***** Documentfragment *****

Samenvatting van de mogelijkheden van de schuldeiser, wiens schuldenaar tijdelijk niet kan presteren:
- De schuldeiser kan bij tijdelijke onmogelijkheid nakoming vorderen voor het geval de prestatie weer
mogelijk is (3:296). Ook kan hij een schadevergoeding vorderen (art. 6:74 lid 2) daarvoor is wel
vereist dat hij de schuldenaar een ingebrekestelling stuurt, maar wel volgens de eisen van 6:82 lid 2.
De schuldeiser kan bij tijdelijke onmogelijkheid indien hij dit wenst meteen ontbinden. (Art. 6:265 lid
2)
- De schuldeiser, die zijnerzijds tot een prestatie verplicht is, kan zijn eigen prestatie ook dan
opschorten, wanneer nakoming van de weder prestatie tijdelijk onmogelijk is.
Verschil 6:74 lid 2 en 6:81
Art. 6:81: verzuim wel mogelijk → nakoming mogelijk.
Art. 6:74 lid 2: nakoming niet mogelijk → geen verzuim maar direct schadevergoeding.
Bij lid 2 hoef je dus niet in verzuim te treden. Nakoming is niet meer mogelijk maar je kan dan direct over
naar schadevergoeding zonder in verzuim te treden.

*****

Opdrachten -
(a) Zet de alinea die begint met „De schuldeiser kan bij tijdelijke onmogelijkheid nakoming vorderen” uit het fragment over tijdelijke onmogelijkheid om in een beknopte opsomming. Behoud daarbij de kernfeiten.
(b) Vat het fragment over tijdelijke onmogelijkheid weer op na de laatste zin en schrijf het verder.
De rijen hieronder staan los van het fragment over tijdelijke onmogelijkheid.

***** Datasetrijen *****

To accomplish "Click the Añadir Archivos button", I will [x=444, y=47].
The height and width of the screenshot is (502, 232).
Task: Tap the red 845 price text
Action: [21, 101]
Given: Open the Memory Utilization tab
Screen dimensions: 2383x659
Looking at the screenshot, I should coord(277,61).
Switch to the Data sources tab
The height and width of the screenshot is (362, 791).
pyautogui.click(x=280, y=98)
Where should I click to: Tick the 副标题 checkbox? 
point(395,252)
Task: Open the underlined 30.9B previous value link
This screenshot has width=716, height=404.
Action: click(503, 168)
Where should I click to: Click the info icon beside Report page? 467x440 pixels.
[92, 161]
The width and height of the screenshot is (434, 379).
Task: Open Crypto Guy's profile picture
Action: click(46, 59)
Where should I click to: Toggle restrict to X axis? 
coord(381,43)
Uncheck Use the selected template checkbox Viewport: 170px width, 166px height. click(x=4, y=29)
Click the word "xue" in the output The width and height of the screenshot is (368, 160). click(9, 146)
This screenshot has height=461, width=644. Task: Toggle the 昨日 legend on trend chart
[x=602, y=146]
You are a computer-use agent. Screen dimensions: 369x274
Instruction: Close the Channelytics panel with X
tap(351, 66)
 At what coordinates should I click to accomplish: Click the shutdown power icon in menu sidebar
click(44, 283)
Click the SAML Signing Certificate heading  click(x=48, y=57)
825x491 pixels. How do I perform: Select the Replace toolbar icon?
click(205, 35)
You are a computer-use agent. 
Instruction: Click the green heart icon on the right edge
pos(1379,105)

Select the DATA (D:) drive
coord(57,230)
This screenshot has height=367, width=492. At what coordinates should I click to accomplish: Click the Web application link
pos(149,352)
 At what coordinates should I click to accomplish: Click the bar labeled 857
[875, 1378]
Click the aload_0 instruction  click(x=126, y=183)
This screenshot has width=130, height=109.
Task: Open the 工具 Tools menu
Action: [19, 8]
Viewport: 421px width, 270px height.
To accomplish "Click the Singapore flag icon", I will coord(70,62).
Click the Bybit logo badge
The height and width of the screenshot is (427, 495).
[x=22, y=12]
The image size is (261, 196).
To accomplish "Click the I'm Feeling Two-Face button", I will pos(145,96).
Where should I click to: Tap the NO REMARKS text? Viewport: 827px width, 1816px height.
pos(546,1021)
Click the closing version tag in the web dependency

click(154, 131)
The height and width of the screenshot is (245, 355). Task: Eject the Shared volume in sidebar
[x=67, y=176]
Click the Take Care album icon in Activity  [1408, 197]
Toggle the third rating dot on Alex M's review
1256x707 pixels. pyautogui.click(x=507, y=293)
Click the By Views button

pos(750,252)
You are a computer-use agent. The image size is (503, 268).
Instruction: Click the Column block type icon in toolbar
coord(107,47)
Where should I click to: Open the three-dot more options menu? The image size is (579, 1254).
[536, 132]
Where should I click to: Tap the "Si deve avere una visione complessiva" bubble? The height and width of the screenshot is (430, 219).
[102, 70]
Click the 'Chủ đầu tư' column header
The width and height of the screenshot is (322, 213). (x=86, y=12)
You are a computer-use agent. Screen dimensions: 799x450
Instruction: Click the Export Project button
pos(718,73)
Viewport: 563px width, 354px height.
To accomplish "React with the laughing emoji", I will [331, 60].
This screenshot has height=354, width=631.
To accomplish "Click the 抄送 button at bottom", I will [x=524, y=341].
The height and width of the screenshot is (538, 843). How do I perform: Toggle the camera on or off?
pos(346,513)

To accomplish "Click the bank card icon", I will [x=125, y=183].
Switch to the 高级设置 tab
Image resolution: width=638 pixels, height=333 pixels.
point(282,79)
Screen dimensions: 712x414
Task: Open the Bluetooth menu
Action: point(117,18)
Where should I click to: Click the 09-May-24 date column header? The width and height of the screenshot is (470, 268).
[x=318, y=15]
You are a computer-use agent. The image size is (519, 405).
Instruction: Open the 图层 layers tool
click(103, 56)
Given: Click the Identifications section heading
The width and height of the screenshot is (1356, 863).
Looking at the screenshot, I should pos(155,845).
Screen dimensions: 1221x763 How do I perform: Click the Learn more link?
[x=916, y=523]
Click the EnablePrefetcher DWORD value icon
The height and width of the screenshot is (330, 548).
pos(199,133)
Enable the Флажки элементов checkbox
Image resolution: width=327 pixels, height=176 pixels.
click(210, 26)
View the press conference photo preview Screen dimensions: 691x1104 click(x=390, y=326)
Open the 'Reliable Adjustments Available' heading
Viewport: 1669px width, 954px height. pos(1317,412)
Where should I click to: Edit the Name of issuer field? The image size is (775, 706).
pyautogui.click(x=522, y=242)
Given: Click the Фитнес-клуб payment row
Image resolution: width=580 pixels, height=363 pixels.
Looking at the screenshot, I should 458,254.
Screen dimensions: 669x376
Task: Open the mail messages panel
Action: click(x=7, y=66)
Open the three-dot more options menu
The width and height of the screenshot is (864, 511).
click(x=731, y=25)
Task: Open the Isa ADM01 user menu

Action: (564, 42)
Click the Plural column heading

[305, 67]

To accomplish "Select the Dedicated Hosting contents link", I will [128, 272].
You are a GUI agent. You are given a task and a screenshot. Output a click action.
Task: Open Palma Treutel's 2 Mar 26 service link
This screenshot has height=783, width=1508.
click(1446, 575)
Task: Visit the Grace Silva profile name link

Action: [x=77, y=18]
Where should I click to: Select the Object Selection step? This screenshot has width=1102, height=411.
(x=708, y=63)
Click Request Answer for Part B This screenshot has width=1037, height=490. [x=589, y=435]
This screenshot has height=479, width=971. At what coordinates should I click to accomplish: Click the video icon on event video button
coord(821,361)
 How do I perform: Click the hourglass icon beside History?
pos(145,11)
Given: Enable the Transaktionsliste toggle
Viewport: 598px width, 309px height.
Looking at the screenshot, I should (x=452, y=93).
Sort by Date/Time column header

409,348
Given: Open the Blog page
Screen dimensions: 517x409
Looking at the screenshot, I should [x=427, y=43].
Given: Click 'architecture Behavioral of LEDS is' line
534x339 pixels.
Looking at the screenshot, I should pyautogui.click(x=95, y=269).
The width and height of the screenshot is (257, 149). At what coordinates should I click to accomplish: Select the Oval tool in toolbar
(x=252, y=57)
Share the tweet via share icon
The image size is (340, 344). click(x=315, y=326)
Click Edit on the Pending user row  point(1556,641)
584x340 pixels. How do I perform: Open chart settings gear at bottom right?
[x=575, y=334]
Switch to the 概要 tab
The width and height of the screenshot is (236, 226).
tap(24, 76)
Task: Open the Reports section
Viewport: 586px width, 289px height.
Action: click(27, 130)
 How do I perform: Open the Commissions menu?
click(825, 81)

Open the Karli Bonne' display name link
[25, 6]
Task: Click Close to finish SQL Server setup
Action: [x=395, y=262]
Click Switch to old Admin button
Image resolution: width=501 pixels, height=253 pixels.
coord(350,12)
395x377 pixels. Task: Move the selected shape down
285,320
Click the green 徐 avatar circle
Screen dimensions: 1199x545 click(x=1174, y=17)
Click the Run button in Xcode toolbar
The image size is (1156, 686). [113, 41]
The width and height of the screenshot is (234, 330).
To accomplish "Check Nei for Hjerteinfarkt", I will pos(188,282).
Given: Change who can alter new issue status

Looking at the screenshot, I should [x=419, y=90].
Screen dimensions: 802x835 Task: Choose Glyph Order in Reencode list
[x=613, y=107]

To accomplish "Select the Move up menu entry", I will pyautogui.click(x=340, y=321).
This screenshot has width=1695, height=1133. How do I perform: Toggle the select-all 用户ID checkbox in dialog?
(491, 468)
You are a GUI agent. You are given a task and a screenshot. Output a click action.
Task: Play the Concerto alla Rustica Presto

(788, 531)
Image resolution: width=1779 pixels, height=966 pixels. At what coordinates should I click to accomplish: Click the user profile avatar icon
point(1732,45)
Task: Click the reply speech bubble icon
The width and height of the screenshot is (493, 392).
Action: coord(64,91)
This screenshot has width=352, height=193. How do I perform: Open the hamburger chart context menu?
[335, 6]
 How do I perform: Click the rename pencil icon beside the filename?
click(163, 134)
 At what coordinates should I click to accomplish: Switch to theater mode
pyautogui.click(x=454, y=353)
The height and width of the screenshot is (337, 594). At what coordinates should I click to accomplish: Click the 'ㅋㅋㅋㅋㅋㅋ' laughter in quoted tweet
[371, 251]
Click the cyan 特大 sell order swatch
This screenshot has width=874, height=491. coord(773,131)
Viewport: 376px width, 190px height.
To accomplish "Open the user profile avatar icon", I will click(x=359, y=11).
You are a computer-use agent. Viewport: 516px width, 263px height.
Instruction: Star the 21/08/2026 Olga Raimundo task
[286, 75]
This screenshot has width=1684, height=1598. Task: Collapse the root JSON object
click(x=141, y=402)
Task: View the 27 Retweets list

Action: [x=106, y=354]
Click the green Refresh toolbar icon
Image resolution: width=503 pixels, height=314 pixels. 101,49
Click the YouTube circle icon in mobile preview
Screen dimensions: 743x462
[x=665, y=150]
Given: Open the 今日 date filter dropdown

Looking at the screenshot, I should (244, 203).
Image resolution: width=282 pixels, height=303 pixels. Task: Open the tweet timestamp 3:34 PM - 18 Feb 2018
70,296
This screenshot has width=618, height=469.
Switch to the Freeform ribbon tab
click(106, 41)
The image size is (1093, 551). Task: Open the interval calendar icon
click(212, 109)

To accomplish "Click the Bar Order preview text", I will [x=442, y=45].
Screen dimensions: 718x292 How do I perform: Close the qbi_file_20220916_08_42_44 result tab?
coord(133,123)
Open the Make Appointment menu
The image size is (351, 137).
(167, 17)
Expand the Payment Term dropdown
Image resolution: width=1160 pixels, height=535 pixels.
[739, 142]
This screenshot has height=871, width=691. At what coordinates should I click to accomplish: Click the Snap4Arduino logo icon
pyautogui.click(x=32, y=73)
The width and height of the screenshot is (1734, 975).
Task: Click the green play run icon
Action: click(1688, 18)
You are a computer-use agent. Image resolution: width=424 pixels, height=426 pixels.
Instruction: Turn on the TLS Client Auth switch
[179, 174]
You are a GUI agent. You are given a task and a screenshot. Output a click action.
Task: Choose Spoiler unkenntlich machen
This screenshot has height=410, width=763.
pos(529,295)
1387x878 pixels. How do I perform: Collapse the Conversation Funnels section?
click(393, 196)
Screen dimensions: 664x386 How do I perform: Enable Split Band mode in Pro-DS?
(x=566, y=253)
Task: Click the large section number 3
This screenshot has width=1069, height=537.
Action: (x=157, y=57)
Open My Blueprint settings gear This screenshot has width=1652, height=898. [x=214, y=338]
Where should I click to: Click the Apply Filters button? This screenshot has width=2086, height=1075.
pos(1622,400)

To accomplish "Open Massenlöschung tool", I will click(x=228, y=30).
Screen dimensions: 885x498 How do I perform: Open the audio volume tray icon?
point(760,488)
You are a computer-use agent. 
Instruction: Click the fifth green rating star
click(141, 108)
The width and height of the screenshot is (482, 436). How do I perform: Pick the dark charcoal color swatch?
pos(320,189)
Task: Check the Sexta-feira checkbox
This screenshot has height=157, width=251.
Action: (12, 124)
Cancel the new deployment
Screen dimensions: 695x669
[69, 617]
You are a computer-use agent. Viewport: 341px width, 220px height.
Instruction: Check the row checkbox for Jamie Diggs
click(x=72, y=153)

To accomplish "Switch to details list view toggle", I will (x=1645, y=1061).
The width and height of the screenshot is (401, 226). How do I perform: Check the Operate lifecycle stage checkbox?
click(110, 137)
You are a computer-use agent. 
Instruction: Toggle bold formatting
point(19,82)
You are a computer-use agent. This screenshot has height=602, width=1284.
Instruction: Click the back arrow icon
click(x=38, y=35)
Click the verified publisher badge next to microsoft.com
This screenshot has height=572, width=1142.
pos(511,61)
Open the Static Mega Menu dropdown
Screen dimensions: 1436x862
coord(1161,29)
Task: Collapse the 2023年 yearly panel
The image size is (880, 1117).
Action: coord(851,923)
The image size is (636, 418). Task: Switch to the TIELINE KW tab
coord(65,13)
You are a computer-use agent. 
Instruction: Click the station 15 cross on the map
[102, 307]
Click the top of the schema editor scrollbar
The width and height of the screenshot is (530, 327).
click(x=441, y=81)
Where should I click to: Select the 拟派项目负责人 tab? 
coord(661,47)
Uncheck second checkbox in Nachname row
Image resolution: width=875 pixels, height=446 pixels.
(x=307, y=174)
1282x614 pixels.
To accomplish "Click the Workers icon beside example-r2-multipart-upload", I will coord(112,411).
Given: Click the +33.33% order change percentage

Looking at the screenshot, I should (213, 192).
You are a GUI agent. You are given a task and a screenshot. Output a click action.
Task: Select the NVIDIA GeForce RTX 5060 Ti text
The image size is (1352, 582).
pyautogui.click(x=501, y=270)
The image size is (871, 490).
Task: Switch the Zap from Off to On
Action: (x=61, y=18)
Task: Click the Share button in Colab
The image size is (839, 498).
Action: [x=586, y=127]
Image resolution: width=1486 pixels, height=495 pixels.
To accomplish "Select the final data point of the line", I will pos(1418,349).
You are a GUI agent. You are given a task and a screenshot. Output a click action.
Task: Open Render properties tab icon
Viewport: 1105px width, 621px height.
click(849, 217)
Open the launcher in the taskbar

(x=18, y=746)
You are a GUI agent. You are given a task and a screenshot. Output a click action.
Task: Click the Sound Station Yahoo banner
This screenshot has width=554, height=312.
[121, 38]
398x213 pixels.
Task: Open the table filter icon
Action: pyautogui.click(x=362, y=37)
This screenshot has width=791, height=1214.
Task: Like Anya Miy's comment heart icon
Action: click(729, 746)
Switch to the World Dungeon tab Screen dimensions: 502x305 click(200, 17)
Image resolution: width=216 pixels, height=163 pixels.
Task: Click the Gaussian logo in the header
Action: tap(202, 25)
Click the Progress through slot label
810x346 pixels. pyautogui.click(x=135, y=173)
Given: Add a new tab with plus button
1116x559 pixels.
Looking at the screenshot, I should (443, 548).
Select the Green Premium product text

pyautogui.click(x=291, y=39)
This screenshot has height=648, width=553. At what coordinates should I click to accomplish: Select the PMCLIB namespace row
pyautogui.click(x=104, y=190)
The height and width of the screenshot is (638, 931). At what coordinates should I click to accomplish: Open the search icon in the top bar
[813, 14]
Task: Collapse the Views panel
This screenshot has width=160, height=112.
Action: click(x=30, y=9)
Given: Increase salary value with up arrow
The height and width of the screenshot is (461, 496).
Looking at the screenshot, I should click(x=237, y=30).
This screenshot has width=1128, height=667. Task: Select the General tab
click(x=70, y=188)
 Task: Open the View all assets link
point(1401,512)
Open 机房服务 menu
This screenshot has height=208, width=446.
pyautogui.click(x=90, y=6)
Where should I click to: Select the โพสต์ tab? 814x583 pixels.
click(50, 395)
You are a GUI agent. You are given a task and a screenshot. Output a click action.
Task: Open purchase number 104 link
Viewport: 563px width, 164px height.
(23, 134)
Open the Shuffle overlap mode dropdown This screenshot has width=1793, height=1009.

*****

Uitwerkingen -
(a)
- Nakoming vorderen voor het geval de prestatie weer mogelijk wordt (art. 3:296).
- Schadevergoeding vorderen (art. 6:74 lid 2). Daarvoor is een ingebrekestelling vereist die voldoet aan de eisen van art. 6:82 lid 2.
- Desgewenst meteen ontbinden (art. 6:265 lid 2).

(b)
2. Toerekenbaar
Het eerste van de vereisten van art. 6:74 is toerekenbaarheid. Dit is het basisvereiste, waaraan steeds moet
zijn voldaan. Zonder toerekenbaarheid geen schadevergoeding. Alleen wanneer er sprake is van
toerekenbaarheid is er wanprestatie van de schuldenaar, met de daarbij behorende
schadevergoedingsplicht.
- Kan de schuldenaar aantonen dat hij door overmacht verhinderd is de prestatie te verrichten, dan is
hij niet schadeplichtig. Maar onder specifieke omstandigheden (art. 6:78) volgt er toch een beperkt
schadevergoedingsplicht.
Wanprestatie is een toerekenbare niet-nakoming.
Overmacht is een niet-toerekenbare niet-nakoming.
→ Maar waar ligt de grens tussen wanprestatie en overmacht? Dat antwoord ligt in art. 6:75 BW:
Een tekortkoming kan krachtens art. 6:75 niet worden toegerekend aan de schuldenaar, wanneer hij
aantoont dat zij niet te wijten is aan zijn schuld en ook niet voor zijn risico komt.
Een tekortkoming kan de schuldenaar niet worden toegerekend, indien zij niet is te wijten aan zijn schuld,
noch krachtens wet, rechtshandeling of in het verkeer geldende opvattingen voor zijn rekening komt.
Wel toerekenbaar: wanprestatie → art. 6:76/77
Niet toerekenbaar: overmacht → art. 6:75
Schuld
De schuldenaar is aansprakelijk voor de veroorzaakte schade, wanneer hij bij de uitvoering van de
verbintenis niet voldoende zorg heeft betracht. De niet-nakoming is dan aan zijn schuld te wijten omdat hem
een verwijt kan worden gemaakt.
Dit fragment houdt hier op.